## [Brief]
Once you know how many lines below hold "report", reply with that number and add nothing.

## [Provided entries]
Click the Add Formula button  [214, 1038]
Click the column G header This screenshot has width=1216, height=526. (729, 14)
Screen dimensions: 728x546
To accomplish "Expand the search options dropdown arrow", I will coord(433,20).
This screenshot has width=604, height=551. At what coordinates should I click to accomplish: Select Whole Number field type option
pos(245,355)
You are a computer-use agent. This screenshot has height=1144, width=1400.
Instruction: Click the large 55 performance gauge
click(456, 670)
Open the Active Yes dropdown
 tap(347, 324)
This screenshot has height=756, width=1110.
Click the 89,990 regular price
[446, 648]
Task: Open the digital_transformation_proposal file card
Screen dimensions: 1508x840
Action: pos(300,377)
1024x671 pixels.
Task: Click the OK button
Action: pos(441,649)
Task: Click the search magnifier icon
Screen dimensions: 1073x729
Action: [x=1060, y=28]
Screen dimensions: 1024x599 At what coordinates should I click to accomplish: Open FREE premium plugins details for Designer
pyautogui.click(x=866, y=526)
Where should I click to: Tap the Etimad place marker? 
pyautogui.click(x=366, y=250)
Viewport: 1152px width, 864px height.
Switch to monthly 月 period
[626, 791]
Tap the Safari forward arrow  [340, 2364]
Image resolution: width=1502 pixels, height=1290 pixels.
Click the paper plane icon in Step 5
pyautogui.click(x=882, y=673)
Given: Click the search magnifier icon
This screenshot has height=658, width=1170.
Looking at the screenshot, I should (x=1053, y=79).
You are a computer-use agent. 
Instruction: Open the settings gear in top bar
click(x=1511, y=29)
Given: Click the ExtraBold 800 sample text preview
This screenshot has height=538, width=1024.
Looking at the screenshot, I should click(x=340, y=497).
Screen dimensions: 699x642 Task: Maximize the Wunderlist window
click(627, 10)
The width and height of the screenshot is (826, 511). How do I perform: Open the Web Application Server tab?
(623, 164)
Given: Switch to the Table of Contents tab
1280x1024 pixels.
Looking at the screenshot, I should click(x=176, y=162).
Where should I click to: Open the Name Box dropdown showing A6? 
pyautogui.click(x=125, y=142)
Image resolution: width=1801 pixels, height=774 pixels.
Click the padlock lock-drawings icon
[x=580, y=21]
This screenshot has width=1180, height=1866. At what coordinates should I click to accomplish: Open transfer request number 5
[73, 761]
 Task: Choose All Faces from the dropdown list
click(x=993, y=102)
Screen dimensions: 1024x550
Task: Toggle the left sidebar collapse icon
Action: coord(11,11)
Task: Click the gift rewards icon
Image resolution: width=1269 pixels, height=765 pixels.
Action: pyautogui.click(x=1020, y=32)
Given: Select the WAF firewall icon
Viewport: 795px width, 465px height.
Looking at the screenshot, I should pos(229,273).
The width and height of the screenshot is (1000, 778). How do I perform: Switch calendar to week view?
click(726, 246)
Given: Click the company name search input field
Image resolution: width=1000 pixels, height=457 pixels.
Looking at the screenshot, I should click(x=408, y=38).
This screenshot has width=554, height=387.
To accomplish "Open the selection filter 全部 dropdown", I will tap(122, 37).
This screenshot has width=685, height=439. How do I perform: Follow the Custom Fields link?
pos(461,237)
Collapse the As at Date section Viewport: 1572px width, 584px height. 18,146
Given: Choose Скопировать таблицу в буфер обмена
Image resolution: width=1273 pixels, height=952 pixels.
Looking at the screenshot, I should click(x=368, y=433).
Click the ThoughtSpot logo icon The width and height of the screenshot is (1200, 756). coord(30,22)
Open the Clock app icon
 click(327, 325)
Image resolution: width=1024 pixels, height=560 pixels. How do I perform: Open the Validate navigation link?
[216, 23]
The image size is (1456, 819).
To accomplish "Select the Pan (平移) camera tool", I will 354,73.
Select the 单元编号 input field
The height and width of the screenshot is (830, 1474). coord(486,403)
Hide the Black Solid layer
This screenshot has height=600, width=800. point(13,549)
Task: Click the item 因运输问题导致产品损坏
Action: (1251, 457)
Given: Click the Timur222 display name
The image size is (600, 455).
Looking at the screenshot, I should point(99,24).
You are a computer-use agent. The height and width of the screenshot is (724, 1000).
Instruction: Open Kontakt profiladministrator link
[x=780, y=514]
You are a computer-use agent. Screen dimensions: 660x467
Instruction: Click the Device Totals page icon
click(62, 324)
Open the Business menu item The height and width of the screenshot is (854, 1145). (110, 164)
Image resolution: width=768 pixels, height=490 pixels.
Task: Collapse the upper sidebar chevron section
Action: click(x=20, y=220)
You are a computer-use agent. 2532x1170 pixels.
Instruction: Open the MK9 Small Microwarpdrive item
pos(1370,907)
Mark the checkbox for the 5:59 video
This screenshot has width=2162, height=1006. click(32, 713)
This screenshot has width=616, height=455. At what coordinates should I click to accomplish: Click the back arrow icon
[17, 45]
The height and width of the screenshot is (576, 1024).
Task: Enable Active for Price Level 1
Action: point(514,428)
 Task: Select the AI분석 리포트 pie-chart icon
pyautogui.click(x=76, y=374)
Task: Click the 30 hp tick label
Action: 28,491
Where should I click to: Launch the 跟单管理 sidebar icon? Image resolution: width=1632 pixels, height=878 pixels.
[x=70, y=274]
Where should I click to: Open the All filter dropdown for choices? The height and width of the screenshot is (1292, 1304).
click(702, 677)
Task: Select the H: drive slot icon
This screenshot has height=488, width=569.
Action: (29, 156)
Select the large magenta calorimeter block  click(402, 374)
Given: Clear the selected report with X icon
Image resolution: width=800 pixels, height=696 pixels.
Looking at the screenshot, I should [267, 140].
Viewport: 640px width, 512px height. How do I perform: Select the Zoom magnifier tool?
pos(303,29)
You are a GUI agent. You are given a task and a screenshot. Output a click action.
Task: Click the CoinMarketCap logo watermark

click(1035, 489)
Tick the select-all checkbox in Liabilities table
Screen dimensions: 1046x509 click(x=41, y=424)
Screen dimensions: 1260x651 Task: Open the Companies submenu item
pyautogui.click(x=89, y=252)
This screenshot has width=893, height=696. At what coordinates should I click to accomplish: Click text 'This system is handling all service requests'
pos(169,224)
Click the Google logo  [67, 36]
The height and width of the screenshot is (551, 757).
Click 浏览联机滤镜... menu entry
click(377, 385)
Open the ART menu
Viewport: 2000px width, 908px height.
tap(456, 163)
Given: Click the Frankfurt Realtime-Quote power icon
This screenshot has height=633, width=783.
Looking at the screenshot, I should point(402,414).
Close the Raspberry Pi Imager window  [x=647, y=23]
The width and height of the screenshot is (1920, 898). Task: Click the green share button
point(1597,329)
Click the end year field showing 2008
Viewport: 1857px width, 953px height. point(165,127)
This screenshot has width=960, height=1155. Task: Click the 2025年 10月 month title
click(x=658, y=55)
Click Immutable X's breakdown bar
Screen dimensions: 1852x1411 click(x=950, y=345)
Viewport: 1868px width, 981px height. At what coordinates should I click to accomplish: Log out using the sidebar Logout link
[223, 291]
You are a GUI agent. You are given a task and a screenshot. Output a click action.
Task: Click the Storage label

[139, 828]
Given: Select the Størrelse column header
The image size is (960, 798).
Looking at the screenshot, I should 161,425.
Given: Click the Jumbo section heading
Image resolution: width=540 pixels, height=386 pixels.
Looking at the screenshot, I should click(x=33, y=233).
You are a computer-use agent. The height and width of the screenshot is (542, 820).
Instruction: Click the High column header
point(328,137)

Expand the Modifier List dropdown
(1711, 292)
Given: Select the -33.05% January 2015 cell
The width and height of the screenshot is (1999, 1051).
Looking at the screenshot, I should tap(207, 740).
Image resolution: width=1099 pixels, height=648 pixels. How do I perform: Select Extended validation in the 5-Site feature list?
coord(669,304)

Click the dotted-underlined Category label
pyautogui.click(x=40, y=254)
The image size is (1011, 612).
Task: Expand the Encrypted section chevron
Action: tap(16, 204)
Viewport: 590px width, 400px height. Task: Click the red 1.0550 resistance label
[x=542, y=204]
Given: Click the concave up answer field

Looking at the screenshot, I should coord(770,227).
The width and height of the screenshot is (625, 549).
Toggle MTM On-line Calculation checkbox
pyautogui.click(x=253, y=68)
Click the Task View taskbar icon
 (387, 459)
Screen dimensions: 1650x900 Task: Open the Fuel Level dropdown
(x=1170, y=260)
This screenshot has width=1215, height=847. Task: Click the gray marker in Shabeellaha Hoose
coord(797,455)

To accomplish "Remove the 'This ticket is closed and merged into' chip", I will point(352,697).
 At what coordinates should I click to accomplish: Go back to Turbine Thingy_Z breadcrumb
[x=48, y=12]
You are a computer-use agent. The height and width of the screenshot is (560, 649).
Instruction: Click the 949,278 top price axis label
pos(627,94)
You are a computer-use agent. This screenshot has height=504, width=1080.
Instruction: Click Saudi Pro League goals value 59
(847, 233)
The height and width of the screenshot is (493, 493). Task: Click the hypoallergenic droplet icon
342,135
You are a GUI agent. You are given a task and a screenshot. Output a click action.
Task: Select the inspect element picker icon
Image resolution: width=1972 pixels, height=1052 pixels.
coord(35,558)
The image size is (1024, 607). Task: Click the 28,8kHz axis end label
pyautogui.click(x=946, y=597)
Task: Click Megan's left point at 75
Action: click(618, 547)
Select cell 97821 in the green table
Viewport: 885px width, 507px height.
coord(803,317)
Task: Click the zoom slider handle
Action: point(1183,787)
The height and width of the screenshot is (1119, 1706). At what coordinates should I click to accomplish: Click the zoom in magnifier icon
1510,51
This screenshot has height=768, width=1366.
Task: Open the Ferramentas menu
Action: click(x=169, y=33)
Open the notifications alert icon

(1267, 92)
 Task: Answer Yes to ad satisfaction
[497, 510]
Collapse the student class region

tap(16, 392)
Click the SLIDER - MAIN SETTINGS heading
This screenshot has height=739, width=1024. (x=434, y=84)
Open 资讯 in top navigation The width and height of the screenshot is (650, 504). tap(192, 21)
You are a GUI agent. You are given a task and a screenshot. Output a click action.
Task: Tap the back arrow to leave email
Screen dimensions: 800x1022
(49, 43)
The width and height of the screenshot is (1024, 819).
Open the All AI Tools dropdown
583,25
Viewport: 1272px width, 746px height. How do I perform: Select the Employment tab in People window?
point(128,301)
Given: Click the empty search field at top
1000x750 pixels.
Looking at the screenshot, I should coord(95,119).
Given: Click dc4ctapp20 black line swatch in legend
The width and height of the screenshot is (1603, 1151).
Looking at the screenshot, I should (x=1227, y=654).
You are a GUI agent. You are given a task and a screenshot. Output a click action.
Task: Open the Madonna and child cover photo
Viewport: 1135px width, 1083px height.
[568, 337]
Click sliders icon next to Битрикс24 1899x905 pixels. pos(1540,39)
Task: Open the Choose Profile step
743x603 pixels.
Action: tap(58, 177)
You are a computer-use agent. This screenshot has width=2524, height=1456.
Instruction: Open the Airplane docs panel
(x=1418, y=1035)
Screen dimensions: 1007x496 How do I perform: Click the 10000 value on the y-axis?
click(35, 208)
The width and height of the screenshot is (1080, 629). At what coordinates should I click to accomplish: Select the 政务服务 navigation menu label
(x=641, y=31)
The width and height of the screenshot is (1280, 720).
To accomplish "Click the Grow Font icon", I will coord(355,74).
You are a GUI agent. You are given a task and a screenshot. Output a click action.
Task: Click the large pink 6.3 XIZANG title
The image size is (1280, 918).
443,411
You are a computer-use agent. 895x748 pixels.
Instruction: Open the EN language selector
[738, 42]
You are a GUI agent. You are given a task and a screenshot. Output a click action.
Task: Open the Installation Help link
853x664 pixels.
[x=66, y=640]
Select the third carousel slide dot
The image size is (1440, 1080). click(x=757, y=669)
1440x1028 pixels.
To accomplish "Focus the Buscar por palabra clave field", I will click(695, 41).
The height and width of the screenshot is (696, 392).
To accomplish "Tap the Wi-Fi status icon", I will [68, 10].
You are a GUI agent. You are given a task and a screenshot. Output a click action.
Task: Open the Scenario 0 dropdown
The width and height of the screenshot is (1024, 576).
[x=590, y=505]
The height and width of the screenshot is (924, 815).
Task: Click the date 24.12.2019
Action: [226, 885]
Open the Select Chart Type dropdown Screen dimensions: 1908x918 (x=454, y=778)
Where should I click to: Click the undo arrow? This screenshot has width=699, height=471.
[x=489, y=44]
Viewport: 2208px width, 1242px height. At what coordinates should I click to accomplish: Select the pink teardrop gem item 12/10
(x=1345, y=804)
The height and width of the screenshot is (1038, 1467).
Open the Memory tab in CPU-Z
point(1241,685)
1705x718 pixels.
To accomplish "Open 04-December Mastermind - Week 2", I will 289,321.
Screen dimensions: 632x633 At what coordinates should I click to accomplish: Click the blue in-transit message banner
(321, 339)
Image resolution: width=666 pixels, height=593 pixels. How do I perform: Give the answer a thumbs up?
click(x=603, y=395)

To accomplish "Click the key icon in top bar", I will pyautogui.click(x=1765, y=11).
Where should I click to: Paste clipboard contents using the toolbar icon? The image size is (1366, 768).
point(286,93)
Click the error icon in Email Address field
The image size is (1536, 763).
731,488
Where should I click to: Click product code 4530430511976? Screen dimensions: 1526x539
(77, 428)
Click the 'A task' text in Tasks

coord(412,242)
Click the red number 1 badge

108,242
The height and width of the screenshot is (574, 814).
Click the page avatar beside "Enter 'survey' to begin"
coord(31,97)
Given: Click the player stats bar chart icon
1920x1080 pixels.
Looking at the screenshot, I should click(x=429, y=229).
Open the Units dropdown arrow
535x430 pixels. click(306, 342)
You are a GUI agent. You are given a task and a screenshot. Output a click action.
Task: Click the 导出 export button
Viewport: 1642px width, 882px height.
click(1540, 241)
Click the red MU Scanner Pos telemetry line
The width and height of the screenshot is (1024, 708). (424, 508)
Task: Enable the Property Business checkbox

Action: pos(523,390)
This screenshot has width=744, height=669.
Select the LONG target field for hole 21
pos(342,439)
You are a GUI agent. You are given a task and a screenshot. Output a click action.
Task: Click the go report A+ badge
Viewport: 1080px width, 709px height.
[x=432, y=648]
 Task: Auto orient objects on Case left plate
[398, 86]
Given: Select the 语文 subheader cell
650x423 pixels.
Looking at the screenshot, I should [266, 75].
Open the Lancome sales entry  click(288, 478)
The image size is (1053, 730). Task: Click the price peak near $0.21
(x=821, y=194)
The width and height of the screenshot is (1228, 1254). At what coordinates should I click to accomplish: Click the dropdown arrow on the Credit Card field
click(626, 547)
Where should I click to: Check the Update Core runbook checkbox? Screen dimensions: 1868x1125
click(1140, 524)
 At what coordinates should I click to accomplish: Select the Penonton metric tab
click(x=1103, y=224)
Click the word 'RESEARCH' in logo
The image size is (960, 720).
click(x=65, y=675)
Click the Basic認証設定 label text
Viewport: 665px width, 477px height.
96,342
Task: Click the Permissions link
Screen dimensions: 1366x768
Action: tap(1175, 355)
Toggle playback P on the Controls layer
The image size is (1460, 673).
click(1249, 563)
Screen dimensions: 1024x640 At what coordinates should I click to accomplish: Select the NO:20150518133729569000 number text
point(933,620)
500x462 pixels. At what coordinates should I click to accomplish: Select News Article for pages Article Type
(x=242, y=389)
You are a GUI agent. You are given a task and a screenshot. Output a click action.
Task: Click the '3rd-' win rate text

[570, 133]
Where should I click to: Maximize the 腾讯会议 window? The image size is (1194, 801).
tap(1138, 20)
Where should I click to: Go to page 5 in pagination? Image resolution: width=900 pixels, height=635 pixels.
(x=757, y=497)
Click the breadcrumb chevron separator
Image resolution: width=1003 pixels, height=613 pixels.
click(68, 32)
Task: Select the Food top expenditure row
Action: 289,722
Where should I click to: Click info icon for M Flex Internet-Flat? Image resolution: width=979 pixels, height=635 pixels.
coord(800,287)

## [Result]
2